- Stored items -

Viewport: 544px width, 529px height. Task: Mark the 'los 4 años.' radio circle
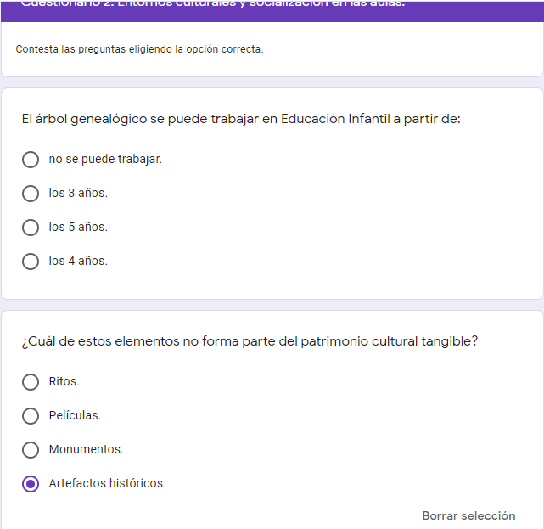point(31,262)
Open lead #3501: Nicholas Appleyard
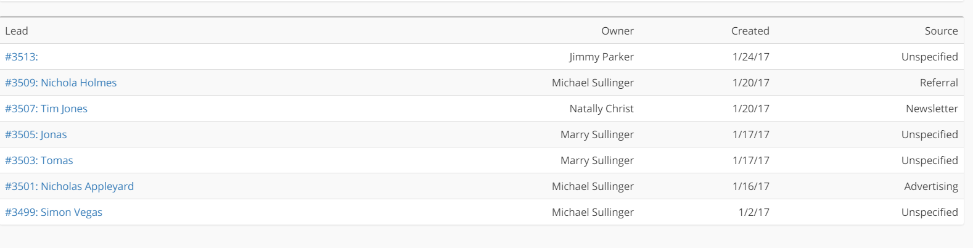973x248 pixels. pyautogui.click(x=69, y=186)
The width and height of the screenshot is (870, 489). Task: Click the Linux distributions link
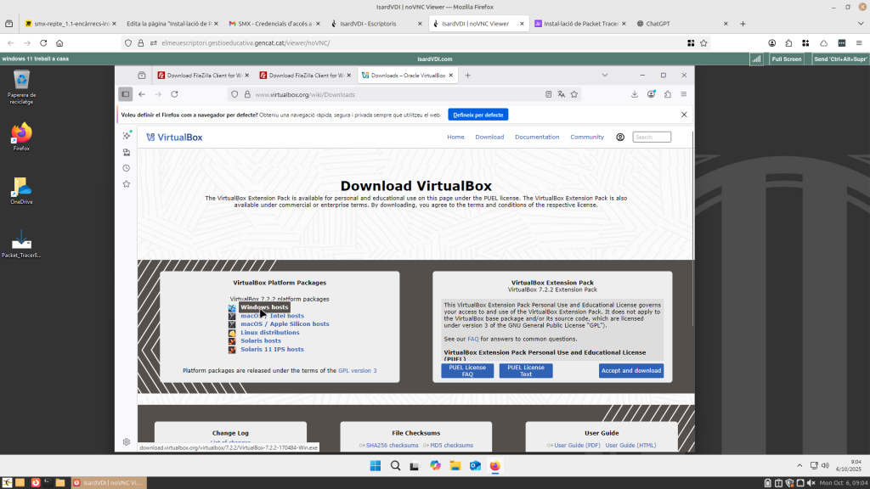[x=269, y=333]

- Your assignment -
Return the entries above exactly and in full; do not include images.

- Response area -
Viewport: 544px width, 529px height. Task: Mark the 'los 4 años.' radio circle
point(31,262)
Open lead #3501: Nicholas Appleyard
973x248 pixels. pyautogui.click(x=69, y=186)
The width and height of the screenshot is (870, 489). Task: Click the Linux distributions link
[x=269, y=333]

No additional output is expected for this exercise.